:: Work to do ::
Reproduce the following data line for line, with no changes.

:: Input material ::
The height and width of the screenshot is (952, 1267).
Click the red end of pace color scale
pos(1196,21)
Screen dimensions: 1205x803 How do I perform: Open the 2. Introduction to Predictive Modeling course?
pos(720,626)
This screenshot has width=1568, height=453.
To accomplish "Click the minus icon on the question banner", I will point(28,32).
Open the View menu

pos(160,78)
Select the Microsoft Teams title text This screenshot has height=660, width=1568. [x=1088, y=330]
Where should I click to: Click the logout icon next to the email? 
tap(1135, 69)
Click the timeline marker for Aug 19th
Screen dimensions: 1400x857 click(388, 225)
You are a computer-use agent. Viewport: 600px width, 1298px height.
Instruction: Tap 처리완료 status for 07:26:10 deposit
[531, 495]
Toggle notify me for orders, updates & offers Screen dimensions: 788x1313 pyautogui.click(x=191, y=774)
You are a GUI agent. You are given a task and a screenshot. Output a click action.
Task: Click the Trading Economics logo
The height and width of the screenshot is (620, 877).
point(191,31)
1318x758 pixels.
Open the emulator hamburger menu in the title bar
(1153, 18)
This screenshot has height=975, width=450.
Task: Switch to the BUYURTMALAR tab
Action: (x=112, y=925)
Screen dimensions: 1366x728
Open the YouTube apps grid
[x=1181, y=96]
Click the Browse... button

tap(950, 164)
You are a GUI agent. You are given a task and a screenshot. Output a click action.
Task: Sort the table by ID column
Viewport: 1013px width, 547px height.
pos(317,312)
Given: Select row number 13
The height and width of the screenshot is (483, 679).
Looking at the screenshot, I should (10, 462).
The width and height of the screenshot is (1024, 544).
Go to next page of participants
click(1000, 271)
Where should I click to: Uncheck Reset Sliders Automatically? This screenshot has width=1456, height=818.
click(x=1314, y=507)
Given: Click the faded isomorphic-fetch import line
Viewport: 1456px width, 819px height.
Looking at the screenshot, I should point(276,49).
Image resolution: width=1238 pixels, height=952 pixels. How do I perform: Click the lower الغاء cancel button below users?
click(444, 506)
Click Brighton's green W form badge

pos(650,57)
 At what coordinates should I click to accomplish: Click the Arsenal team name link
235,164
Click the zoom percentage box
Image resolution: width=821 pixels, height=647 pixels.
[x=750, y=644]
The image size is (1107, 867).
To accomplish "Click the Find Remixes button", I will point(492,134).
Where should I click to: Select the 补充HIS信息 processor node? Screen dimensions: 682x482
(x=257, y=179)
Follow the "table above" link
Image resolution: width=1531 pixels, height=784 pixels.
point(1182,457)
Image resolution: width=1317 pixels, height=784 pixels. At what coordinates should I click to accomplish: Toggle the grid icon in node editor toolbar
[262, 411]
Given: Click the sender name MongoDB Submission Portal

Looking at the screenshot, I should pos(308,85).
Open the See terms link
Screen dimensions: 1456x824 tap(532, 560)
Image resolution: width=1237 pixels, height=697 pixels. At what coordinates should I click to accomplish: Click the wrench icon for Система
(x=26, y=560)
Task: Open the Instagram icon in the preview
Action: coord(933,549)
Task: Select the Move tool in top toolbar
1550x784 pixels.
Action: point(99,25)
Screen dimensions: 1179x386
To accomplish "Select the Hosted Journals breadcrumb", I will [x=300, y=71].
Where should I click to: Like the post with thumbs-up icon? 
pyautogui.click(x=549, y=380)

:: Solution for this problem ::
The height and width of the screenshot is (952, 1267).
Click the red end of pace color scale
pos(1196,21)
Screen dimensions: 1205x803 How do I perform: Open the 2. Introduction to Predictive Modeling course?
pos(720,626)
This screenshot has width=1568, height=453.
To accomplish "Click the minus icon on the question banner", I will point(28,32).
Open the View menu

pos(160,78)
Select the Microsoft Teams title text This screenshot has height=660, width=1568. [x=1088, y=330]
Where should I click to: Click the logout icon next to the email? 
tap(1135, 69)
Click the timeline marker for Aug 19th
Screen dimensions: 1400x857 click(388, 225)
You are a computer-use agent. Viewport: 600px width, 1298px height.
Instruction: Tap 처리완료 status for 07:26:10 deposit
[531, 495]
Toggle notify me for orders, updates & offers Screen dimensions: 788x1313 pyautogui.click(x=191, y=774)
You are a GUI agent. You are given a task and a screenshot. Output a click action.
Task: Click the Trading Economics logo
The height and width of the screenshot is (620, 877).
point(191,31)
1318x758 pixels.
Open the emulator hamburger menu in the title bar
(1153, 18)
This screenshot has height=975, width=450.
Task: Switch to the BUYURTMALAR tab
Action: (x=112, y=925)
Screen dimensions: 1366x728
Open the YouTube apps grid
[x=1181, y=96]
Click the Browse... button

tap(950, 164)
You are a GUI agent. You are given a task and a screenshot. Output a click action.
Task: Sort the table by ID column
Viewport: 1013px width, 547px height.
pos(317,312)
Given: Select row number 13
The height and width of the screenshot is (483, 679).
Looking at the screenshot, I should (10, 462).
The width and height of the screenshot is (1024, 544).
Go to next page of participants
click(1000, 271)
Where should I click to: Uncheck Reset Sliders Automatically? This screenshot has width=1456, height=818.
click(x=1314, y=507)
Given: Click the faded isomorphic-fetch import line
Viewport: 1456px width, 819px height.
Looking at the screenshot, I should point(276,49).
Image resolution: width=1238 pixels, height=952 pixels. How do I perform: Click the lower الغاء cancel button below users?
click(444, 506)
Click Brighton's green W form badge

pos(650,57)
 At what coordinates should I click to accomplish: Click the Arsenal team name link
235,164
Click the zoom percentage box
Image resolution: width=821 pixels, height=647 pixels.
[x=750, y=644]
The image size is (1107, 867).
To accomplish "Click the Find Remixes button", I will point(492,134).
Where should I click to: Select the 补充HIS信息 processor node? Screen dimensions: 682x482
(x=257, y=179)
Follow the "table above" link
Image resolution: width=1531 pixels, height=784 pixels.
point(1182,457)
Image resolution: width=1317 pixels, height=784 pixels. At what coordinates should I click to accomplish: Toggle the grid icon in node editor toolbar
[262, 411]
Given: Click the sender name MongoDB Submission Portal

Looking at the screenshot, I should pos(308,85).
Open the See terms link
Screen dimensions: 1456x824 tap(532, 560)
Image resolution: width=1237 pixels, height=697 pixels. At what coordinates should I click to accomplish: Click the wrench icon for Система
(x=26, y=560)
Task: Open the Instagram icon in the preview
Action: coord(933,549)
Task: Select the Move tool in top toolbar
1550x784 pixels.
Action: point(99,25)
Screen dimensions: 1179x386
To accomplish "Select the Hosted Journals breadcrumb", I will [x=300, y=71].
Where should I click to: Like the post with thumbs-up icon? 
pyautogui.click(x=549, y=380)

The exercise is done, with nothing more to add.